• _Records provided_
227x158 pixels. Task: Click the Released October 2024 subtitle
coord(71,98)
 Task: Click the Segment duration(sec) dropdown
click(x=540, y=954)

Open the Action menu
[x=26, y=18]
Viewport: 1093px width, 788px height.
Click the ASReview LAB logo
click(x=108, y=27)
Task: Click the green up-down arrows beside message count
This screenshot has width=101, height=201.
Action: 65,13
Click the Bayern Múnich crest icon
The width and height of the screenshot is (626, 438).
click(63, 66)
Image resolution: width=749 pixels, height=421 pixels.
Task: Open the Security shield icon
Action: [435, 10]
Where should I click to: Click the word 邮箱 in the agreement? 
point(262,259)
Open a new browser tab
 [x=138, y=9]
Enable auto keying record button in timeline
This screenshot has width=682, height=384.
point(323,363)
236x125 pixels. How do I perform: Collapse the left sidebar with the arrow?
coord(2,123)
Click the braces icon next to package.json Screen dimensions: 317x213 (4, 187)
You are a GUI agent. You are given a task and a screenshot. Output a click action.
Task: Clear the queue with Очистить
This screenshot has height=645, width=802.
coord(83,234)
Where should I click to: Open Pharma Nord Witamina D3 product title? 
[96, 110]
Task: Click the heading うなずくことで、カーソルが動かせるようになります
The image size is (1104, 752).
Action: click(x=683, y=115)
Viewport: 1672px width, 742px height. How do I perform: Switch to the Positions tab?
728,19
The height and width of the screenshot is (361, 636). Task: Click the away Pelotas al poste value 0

• _Exercise aim_
Starting with the first entry and ending with the last, give all of them again unchanged.

• _Task result_
227x158 pixels. Task: Click the Released October 2024 subtitle
coord(71,98)
 Task: Click the Segment duration(sec) dropdown
click(x=540, y=954)

Open the Action menu
[x=26, y=18]
Viewport: 1093px width, 788px height.
Click the ASReview LAB logo
click(x=108, y=27)
Task: Click the green up-down arrows beside message count
This screenshot has width=101, height=201.
Action: 65,13
Click the Bayern Múnich crest icon
The width and height of the screenshot is (626, 438).
click(63, 66)
Image resolution: width=749 pixels, height=421 pixels.
Task: Open the Security shield icon
Action: [435, 10]
Where should I click to: Click the word 邮箱 in the agreement? 
point(262,259)
Open a new browser tab
 [x=138, y=9]
Enable auto keying record button in timeline
This screenshot has width=682, height=384.
point(323,363)
236x125 pixels. How do I perform: Collapse the left sidebar with the arrow?
coord(2,123)
Click the braces icon next to package.json Screen dimensions: 317x213 (4, 187)
You are a GUI agent. You are given a task and a screenshot. Output a click action.
Task: Clear the queue with Очистить
This screenshot has height=645, width=802.
coord(83,234)
Where should I click to: Open Pharma Nord Witamina D3 product title? 
[96, 110]
Task: Click the heading うなずくことで、カーソルが動かせるようになります
The image size is (1104, 752).
Action: click(x=683, y=115)
Viewport: 1672px width, 742px height. How do I perform: Switch to the Positions tab?
728,19
The height and width of the screenshot is (361, 636). Task: Click the away Pelotas al poste value 0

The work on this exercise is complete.